A nurse in a long-term care facility is assessing a group of patients. In which patients would the nurse anticipate increased risk for developing diarrhea? Select all that apply.
- A. Patient taking opioids for pain
- B. Patient taking metformin for type 2 diabetes
- C. Patient taking diuretics
- D. Patient who developed dehydration
- E. Patient taking amoxicillin clavulanate for infection
- F. Patient taking magnesium-containing antacids
Correct Answer: B,E,F
Rationale: Diarrhea is a side effect of metformin (B), amoxicillin clavulanate (E), and magnesium-containing antacids (F). Opioids (A), diuretics (C), and dehydration (D) are more likely to cause constipation.
A nurse is performing an abdominal assessment on a patient experiencing frequent bouts of diarrhea. The nurse first observes the contour of the abdomen, noting any masses, scars, or areas of distention. What action will the nurse perform next?

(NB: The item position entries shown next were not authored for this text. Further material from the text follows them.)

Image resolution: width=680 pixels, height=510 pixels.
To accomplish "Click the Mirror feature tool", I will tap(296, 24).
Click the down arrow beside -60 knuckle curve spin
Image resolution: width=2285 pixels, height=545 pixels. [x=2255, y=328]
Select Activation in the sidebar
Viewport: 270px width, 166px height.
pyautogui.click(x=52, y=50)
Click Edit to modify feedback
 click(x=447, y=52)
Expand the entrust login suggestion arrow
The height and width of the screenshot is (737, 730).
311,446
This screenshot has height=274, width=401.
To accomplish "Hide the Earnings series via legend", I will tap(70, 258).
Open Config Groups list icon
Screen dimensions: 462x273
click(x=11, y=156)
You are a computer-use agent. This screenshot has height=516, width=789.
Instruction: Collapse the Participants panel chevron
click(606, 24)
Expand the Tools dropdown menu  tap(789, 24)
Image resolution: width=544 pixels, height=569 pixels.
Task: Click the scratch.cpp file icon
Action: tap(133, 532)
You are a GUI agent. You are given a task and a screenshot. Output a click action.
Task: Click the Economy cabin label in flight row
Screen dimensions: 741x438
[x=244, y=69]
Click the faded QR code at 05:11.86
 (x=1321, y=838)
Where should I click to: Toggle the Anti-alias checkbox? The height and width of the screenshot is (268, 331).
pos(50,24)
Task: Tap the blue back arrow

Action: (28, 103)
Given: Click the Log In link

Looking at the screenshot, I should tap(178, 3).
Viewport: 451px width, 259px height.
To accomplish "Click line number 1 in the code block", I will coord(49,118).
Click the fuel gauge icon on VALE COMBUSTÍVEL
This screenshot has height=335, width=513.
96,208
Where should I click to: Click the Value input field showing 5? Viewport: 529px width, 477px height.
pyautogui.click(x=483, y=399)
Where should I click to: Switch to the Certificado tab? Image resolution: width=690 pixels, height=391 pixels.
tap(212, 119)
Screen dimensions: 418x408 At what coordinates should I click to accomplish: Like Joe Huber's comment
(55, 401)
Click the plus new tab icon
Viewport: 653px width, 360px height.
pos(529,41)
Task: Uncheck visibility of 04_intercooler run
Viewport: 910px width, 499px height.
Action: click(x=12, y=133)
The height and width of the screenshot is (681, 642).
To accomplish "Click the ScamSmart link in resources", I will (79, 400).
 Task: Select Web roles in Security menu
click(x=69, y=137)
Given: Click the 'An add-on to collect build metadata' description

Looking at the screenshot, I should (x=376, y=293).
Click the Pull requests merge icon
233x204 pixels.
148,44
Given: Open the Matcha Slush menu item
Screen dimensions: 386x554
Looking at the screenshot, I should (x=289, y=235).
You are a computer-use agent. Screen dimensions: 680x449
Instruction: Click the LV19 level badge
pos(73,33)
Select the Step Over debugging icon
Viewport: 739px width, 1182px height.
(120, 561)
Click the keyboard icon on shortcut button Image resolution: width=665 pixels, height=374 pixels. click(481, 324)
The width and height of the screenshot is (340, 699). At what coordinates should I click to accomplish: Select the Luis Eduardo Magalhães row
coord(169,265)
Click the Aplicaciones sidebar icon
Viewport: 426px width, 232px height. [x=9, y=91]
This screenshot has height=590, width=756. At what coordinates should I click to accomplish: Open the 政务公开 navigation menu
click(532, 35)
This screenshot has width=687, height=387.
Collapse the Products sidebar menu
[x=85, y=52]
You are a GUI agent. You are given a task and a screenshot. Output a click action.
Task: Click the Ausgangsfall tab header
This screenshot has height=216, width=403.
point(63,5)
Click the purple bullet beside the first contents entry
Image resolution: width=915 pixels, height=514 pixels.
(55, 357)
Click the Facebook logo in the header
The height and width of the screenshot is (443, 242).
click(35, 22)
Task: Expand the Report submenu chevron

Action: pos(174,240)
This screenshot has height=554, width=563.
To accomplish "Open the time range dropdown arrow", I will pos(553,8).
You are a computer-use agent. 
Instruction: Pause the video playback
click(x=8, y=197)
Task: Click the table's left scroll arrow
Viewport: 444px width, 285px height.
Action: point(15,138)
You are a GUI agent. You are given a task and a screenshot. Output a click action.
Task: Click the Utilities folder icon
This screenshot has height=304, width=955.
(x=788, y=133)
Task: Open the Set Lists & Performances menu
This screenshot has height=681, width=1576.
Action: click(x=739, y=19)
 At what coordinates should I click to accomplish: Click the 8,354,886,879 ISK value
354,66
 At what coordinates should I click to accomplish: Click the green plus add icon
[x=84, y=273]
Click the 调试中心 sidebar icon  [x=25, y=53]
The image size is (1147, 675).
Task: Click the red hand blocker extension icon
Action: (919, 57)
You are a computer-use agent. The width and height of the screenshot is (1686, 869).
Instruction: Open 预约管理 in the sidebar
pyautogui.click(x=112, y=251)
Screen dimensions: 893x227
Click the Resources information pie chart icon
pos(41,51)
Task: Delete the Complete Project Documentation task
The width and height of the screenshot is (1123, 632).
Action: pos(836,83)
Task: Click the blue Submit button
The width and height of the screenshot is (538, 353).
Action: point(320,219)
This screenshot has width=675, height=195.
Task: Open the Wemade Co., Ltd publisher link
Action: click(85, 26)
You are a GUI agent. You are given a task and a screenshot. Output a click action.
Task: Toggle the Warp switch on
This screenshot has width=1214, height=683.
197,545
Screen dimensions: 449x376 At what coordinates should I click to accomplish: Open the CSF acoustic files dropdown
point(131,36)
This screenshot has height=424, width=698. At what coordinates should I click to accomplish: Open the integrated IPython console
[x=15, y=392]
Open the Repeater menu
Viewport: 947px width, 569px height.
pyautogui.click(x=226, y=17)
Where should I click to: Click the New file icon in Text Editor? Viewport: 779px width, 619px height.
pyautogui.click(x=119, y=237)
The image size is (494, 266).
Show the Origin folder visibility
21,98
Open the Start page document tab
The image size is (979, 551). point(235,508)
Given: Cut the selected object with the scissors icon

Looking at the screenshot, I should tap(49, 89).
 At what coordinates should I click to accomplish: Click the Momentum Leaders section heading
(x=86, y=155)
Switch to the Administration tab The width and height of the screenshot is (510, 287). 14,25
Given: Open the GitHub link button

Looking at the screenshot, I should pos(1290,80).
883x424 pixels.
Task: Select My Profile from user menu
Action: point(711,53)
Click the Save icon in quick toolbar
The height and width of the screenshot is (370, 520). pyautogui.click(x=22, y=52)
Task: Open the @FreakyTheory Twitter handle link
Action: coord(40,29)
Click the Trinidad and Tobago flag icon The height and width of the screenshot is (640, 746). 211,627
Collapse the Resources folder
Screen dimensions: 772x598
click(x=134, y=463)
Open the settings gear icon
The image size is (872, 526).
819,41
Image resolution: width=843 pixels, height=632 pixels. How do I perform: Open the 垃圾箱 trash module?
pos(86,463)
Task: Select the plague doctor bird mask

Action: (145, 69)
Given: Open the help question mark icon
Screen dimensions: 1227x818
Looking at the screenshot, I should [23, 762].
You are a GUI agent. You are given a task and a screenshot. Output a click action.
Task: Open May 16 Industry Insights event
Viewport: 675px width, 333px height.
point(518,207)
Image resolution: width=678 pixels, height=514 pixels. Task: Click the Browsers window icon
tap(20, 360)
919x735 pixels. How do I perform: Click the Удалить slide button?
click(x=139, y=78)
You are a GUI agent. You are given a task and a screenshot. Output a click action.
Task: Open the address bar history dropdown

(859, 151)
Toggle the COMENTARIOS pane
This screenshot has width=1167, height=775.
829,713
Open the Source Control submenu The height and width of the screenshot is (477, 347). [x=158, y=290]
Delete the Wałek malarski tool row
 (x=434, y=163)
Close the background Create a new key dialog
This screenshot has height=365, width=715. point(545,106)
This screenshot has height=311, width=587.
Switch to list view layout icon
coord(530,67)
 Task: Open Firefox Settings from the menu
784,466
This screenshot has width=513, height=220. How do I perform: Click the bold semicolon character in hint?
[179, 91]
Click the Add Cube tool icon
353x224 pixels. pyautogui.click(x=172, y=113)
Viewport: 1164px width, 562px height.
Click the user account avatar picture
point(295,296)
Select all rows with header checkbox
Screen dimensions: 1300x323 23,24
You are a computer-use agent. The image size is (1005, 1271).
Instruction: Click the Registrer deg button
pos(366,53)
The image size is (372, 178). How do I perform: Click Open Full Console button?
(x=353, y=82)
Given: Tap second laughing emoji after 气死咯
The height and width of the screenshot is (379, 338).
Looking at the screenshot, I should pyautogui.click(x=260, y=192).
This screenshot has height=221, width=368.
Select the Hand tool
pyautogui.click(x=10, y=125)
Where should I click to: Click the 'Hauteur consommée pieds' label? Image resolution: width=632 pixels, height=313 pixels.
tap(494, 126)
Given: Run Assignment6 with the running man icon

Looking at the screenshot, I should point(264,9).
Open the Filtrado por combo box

- A. Auscultating the abdomen using an orderly clockwise approach in all abdominal quadrants
- B. Percussing all quadrants of the abdomen in a systematic clockwise manner to identify masses, fluid, or air in the abdomen
- C. Lightly palpating over the abdominal quadrants; first checking for any areas of pain or discomfort
- D. Deeply palpating over the abdominal quadrants, noting muscular resistance, tenderness, organ enlargement, or masses
Correct Answer: A
Rationale: The sequence for abdominal assessment is inspection, auscultation, percussion, and palpation. Auscultation (A) follows inspection because palpation may alter bowel sounds. Percussion (B) and palpation (C, D) come later to avoid disturbing peristalsis.
A nurse is preparing a hospitalized patient for a colonoscopy. Which nursing action is the recommended preparation for this test?
- A. Having the patient consume a low-fiber diet several days before the test
- B. Having the patient take bisacodyl and ingest a gallon oral polyethylene glycol solution (PEG)
- C. Preparing the patient for the use of general anesthesia during the test
- D. Explaining that barium contrast mixture will be given to drink before the test
Correct Answer: A
Rationale: A low-fiber diet several days before a colonoscopy (A) reduces residue in the colon. PEG is used, but bisacodyl (B) isn't standard for all preps. Conscious sedation, not general anesthesia (C), is typical, and barium (D) is for other GI tests.